== Passage ==
━━━━━━━━━━━━━━━━━━━━━━━━━━━━━━
In addition, über doesn't yet have to be profitable, as they can burn venture capital to subsidize operations. When it has to really be a business and make $ I don't see the current model working. Maybe it will change the way some things get done but prices will have to increase and that is, as near as I can tell, the only thing they have going for them.


----------



## astroNikon (Nov 30, 2017)

Uber has a history of trying to evade rules, regulations and authorities.  Hopefully the new CEO will steer them in the correct direction as he's uncovering more stuff that they've done in the past.

Example of an authority bypassing technology
".. Uber’s use of a software tool called Greyball, which the company developed in part to aid entrance into new markets where its service was not permitted. The tool allowed Uber to deploy what was essentially a fake version of its app to evade law enforcement agencies that were cracking down on its service."
 ==> Uber Faces Federal Inquiry Over Use of Greyball Tool to Evade Authorities


----------



## kap55 (Nov 30, 2017)

It is my understanding that Uber's business plan is (and always has been) to eventually be using driverless cars.  The fact that they have to deal with drivers is a short term irritant that they hope will soon be gone.


----------



## Overread (Nov 30, 2017)
━━━━━━━━━━━━━━━━━━━━━━━━━━━━━━
== Work to complete ==
a) In the Uber thread, copy the words from "In addition, über" up to and including "going for them.".
b) Restate more briefly the paragraph in the Uber thread that begins "It is my understanding that Uber's business plan".

== Data excerpt ==
━━━━━━━━━━━━━━━━━━━━━━━━━━━━━━
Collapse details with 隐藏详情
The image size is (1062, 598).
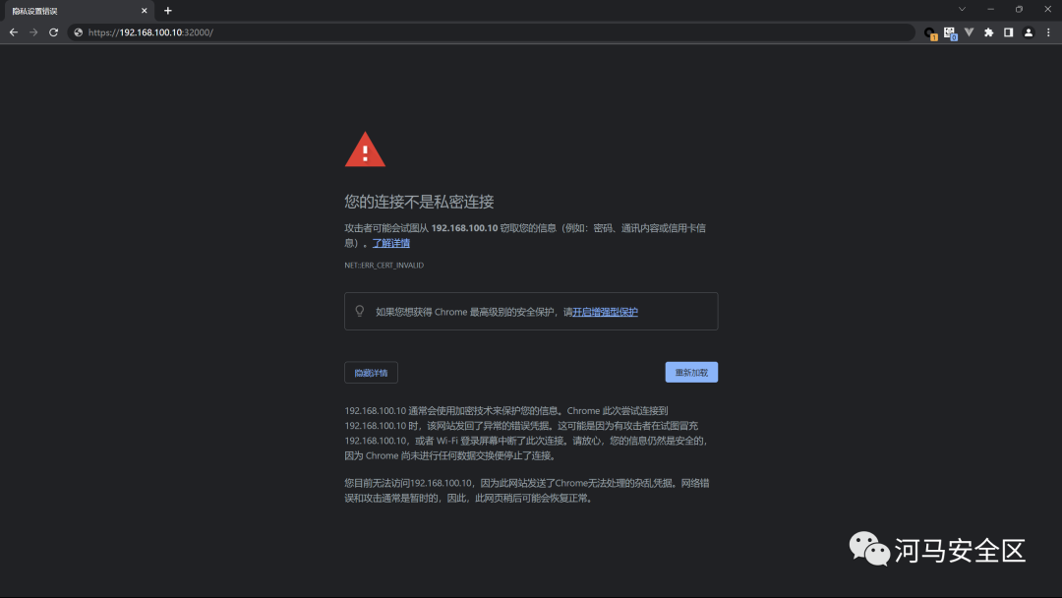(x=371, y=372)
━━━━━━━━━━━━━━━━━━━━━━━━━━━━━━
== Worked answers ==
a)
In addition, über doesn't yet have to be profitable, as they can burn venture capital to subsidize operations. When it has to really be a business and make $ I don't see the current model working. Maybe it will change the way some things get done but prices will have to increase and that is, as near as I can tell, the only thing they have going for them.

b) As the writer understands it, Uber has always planned to run driverless cars eventually, and it treats dealing with drivers as a short-term irritant it hopes to be rid of soon.